Sixteen Candles

After establishing himself as a screenwriter for National Lampoon’s Vacation, and Mr. Mom, late filmmaker, John Hughes, decided to make a name for himself as a director so he can expand his horizons, starting with his first full length feature film called, Sixteen Candles.

Sixteen Candles was released in 1984. At the time of it’s release, it received positive reviews from critics and viewers alike, and it made enough money at the box office. The film allowed Hughes to continue his career as a director and this is the first collaboration between him and Molly Ringwald.

For those who weren’t around in The 80’s, this article contains no SPOILERS. You are allowed to read it, if you never had a chance to watch it.

Positive: Molly Ringwald, Anthony Michael Hall, both did a good job on their performances as Sam and The Geek. (which is Anthony’s character’s name listed in The Credits)

In Sam’s room, there’s a David Bowie (may he Rest In Peace) poster on her wall. As an Extra Point, one of Bowie’s songs, plays in the background. Hughes also went on to make another reference to Bowie in The Breakfast Club.

Without giving too much away, the sole reason on why Sam’s parents forgot her birthday, is because her older sister is getting married. We can all relate to a conundrum involving two people in our lives, which results in a chain reaction.

Gedde Watanabe’s performance as Long Duck Dong, hands down, has got to be the best part of the movie. For all the people who think that Long Duk Dong is a negative stereotype towards Asians, chill out. Hughes didn’t shove any racist jokes down my throat. If you’re a Social Justice Warrior, (SJW for short) deport your egotistical butts back to The Whambulance!

I gotta love the part when Long Duck Dong’s name is mentioned, a gong plays in the background. If someone mentions my name, I want a gong playing in the background.

Siblings, John & Joan Cusack, make their film debuts, prior to becoming established actors.

One geek, kinda resembles Cyclops off of X-Men. You know with his trademark visor he needs to prevents collateral damage. If they mentioned Cyclops, I would’ve given it Bonus Points for making a Marvel reference.

The Best Line in this movie, is when somebody said, “Bonzai!” That Line deserves Bonus Points for making me laugh out loud.

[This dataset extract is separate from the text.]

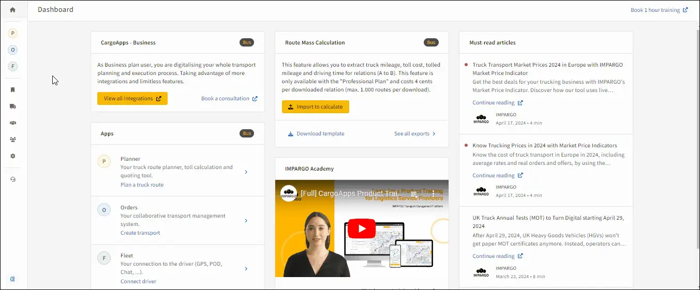The height and width of the screenshot is (290, 700).
Task: Expand the Planner app row chevron
Action: coord(246,172)

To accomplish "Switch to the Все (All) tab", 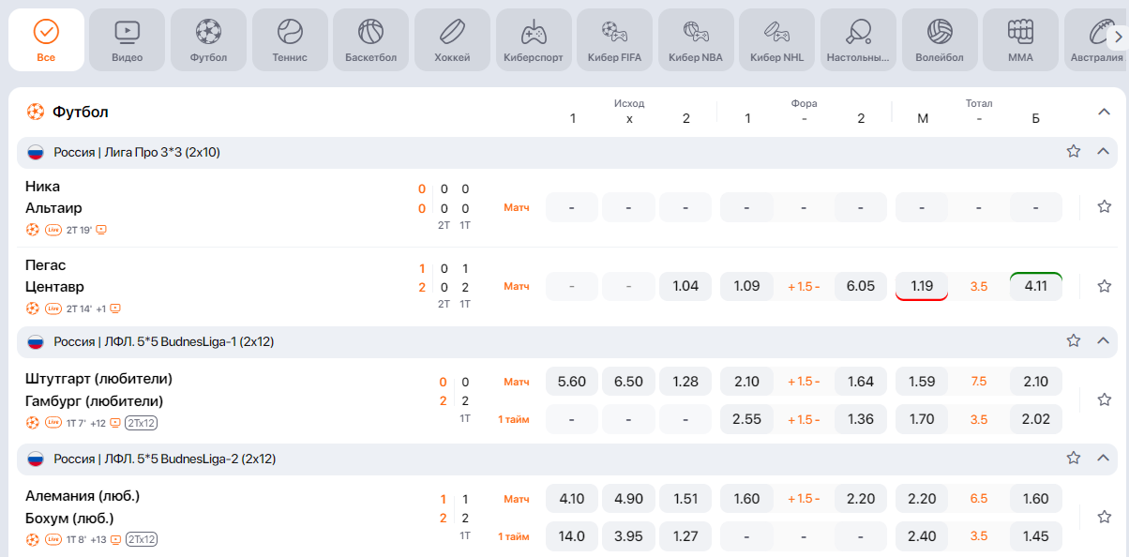I will tap(46, 40).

If you’ve seen Central Intelligence, one character claims that Sixteen Candles is his favorite movie.

Bill Murray’s older brother, Brian-Doyle Murray, makes a small appearance as a reverend.

Negative: The film is completely dated like a milk carton, for example, one character mentions floppy disks as one of the most expensive items on the planet, and of course, a ridiculous retainer that Joan Cusack wore.

The kid from Kramer Vs. Kramer, is in this movie, as a reminder that Meryl Streep’s (my arch-nemesis) influence continues to haunt me, because Apocalypse Now got robbed at The Oscars!

Product Placement featuring the following brands including Visa and Coke. I’ll give this con a pass, because I couldn’t find any other brand to shove down my throat.

They’re annoying Cartoon Effects in this movie. This predates the live action adaptation of Inspector Gadget’s annoying use of Sound Effects. If it’s an animated film, I’ll give it a pass, but if it’s a live action film with Cartoon Effects, it’s a big flaw.

Note From 2020: If you’re easily offended by dated gay slurs, it is best to steer clear from this movie. The 80’s had The AIDS Epidemic when some fuckin’ asshole like Isaiah Washington believes gay people were spreading an epidemic. I have nothing against the LBGT community.

A cheesy Freeze Frame is shown at the end of the film. I don’t wanna sound biased, but every time I witness a Freeze Frame, I tend to make fun of it by narrating as some sort of cliffhanger at the end of a television drama.

The Final Verdict: B-

In my opinion, I thought it was alright, it’s not a timeless film, but it has some good elements, however, the cons I’ve listed really don’t hold up so well. If you grew up in The 80’s, introduce your kids to this classic as a family gathering in case you get bored.

By the way, ignore the various criticisms surrounding the film’s “controversies,” because a bunch of Social Justice Warriors claim that the film is offensive, due to Long Duck Dong. I’ve said it before and I’ll say it again, all you Social Justice Warriors can deport your egotistical butts back to The Whambulance!